Toto AI Model Sets New Benchmark For Time Series Forecasting

Appendix

5 Results

We report experimental results for a pre-trained Toto model in Section 5.1 and Section 5.2.

To evaluate predictions, we sequentially divide a time series into context and forecast segments. We input the context segment into Toto and autoregressively generate output patches by sampling from the Student-T mixture model distribution. We forecast a number of steps equal to the nearest multiple of the patch size, then truncate the predictions to the desired length. In order to keep inference time consistent, we vary the number of samples generated based on the cardinality and length of the dataset, with a minimum of 100 samples. We take the median sample at each time step as the final point prediction. This prediction is then compared against the ground-truth forecast segment for evaluation.

5.1 LSF benchmarks

To assess general-purpose time series forecasting performance, we use the Long Sequence Forecasting (LSF) benchmark datasets (ETTh1, ETTh2, ETTm1, ETTm2, Electricity, and Weather) [12]. We evaluate with forecast lengths of 96, 192, 336, and 720 time steps, in sliding windows with stride 512, and average the results. For Toto, we used a historical context window of 512 steps and took the median of 200 samples. Following standard practice, we report normalized Mean Absolute Error (MAE) and Mean Squared Error (MSE), fitted on a training split, in order to be able to compare performance across different datasets. We compared Toto’s performance with the reported results of other recent zero-shot foundation models [15, 19], as well as full-shot time series forecasting models [14, 16, 17, 36, 44–47]. We display these results in Table 1.

Toto demonstrates exceptional performance across a variety of benchmark datasets, excelling in zero-shot scenarios. In the LSF datasets, Toto consistently outperforms other models in terms of MAE and MSE. For example, on the ETTh1 dataset, Toto achieves an MAE of 0.389 and an MSE of 0.363, outperforming all zeroshot models, including the previously reported Moirai series and TimesFM. Macro-averaging across the six LSF datasets, Toto achieves an MAE of 0.312 and MSE of 0.265, again exceeding Moirai’s reported zero-shot performance as well as the reported performance of the full-shot models.

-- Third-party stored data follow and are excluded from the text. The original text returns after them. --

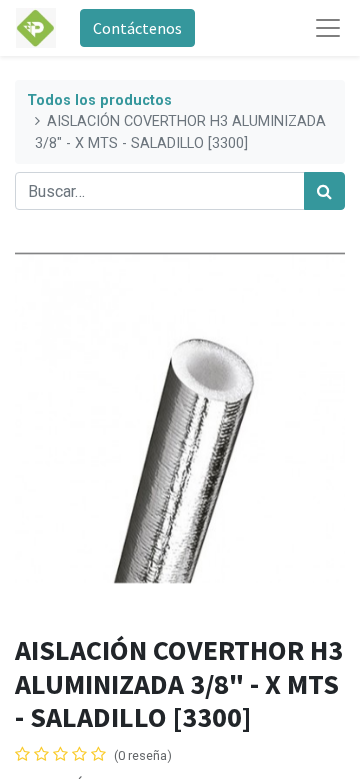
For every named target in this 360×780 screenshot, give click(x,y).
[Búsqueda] (324, 191)
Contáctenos (137, 28)
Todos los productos (99, 100)
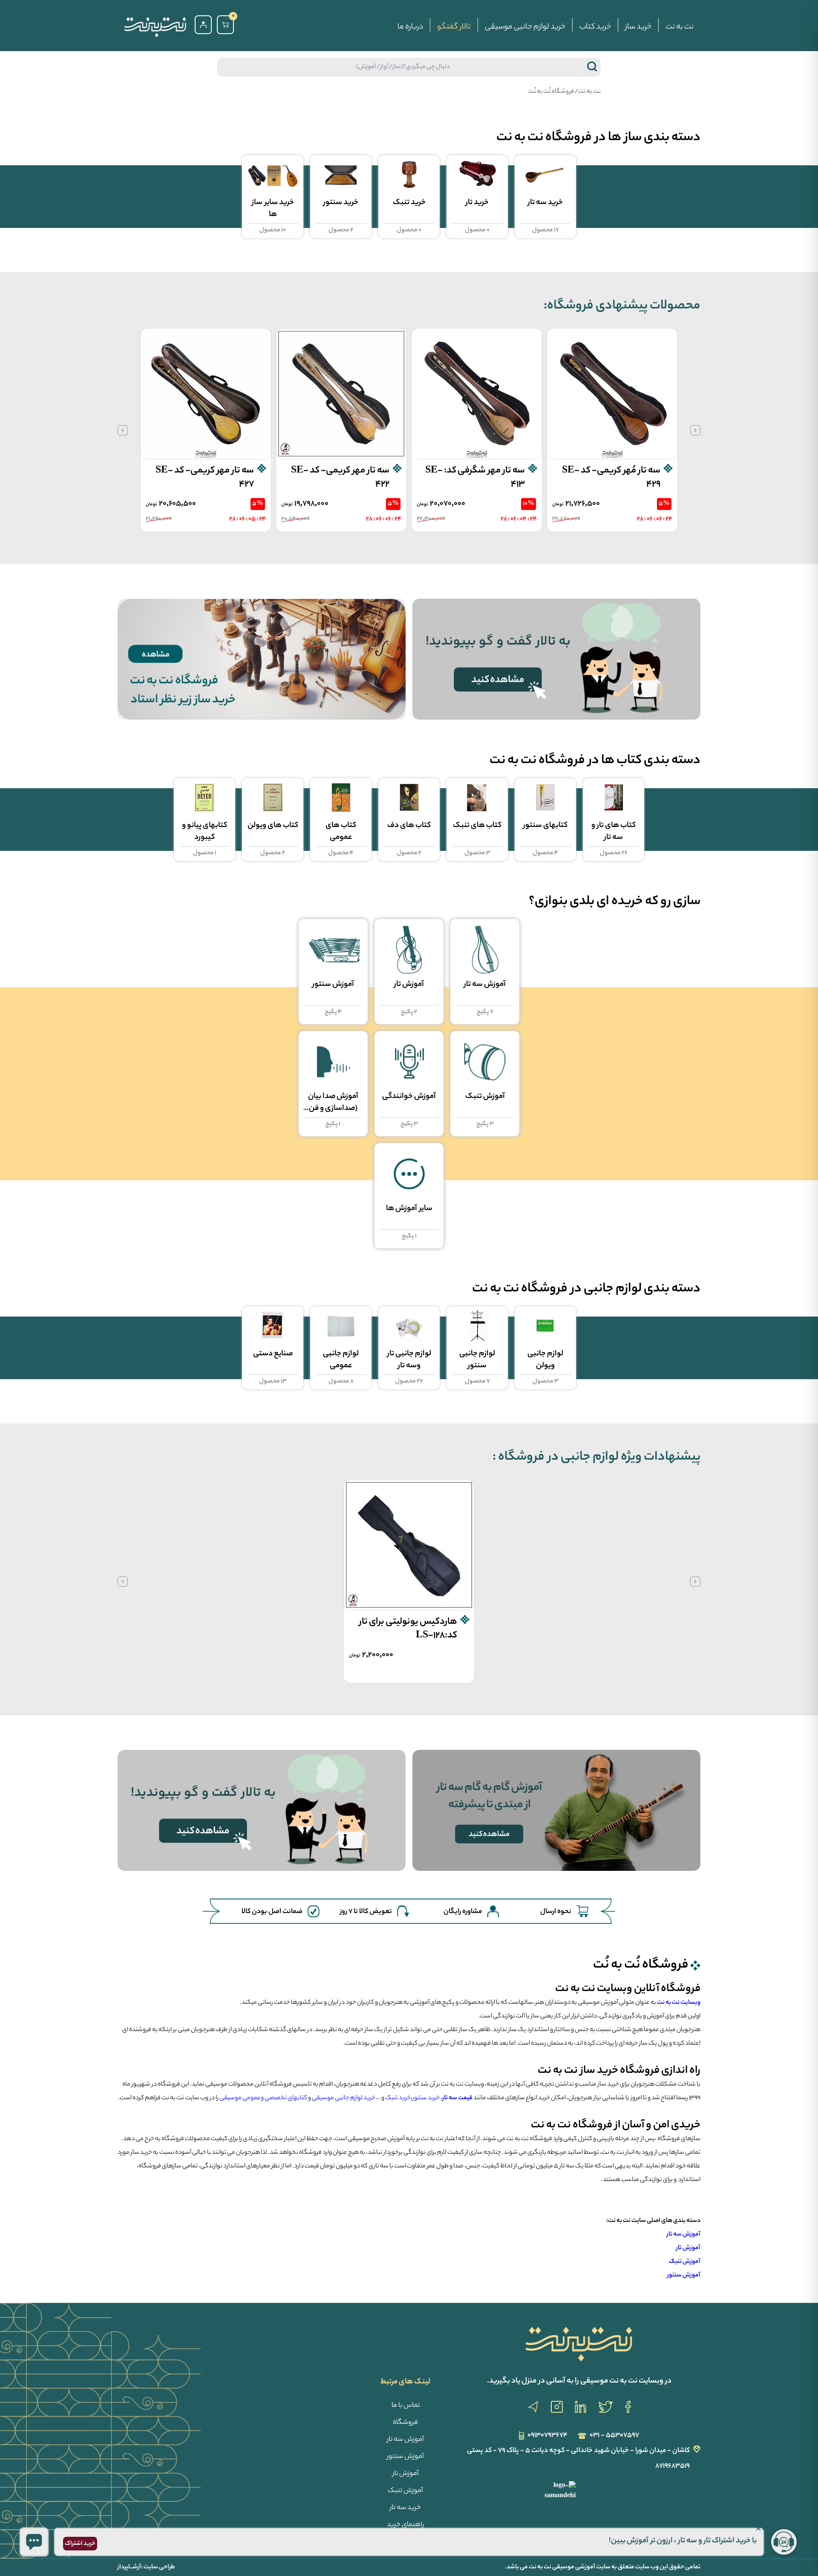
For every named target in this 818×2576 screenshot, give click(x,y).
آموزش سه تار (405, 2440)
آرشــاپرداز (129, 2567)
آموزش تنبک (405, 2491)
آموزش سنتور (405, 2457)
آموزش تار (405, 2474)
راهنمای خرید (405, 2525)
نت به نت (679, 27)
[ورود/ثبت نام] (203, 24)
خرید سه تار (405, 2508)
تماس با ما (406, 2406)
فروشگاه (405, 2423)
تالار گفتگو (454, 27)
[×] (34, 2542)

Several architectural choices and data features likely contribute to Toto’s superior performance. The novel Proportional Factorized Space-Time Attention mechanism allows Toto to efficiently capture both temporal and spatial dependencies within multivariate time series data. Additionally, the extensive training on a diverse dataset of one trillion time series points, including a mix of real-world observability metrics and multi-domain time series data, enhances Toto’s ability to handle varied characteristics of different benchmark datasets.

While Toto generally excels, there are areas where its performance is closely matched by other models. In full-shot scenarios, models like PatchTST, Crossformer, and FEDformer show competitive results. For example, on the Electricity dataset, while Toto achieves a leading zero-shot MAE of 0.246 and MSE of 0.157, iTransformer and TimesNet also show strong performance, indicating that these models can catch up when additional training data is available.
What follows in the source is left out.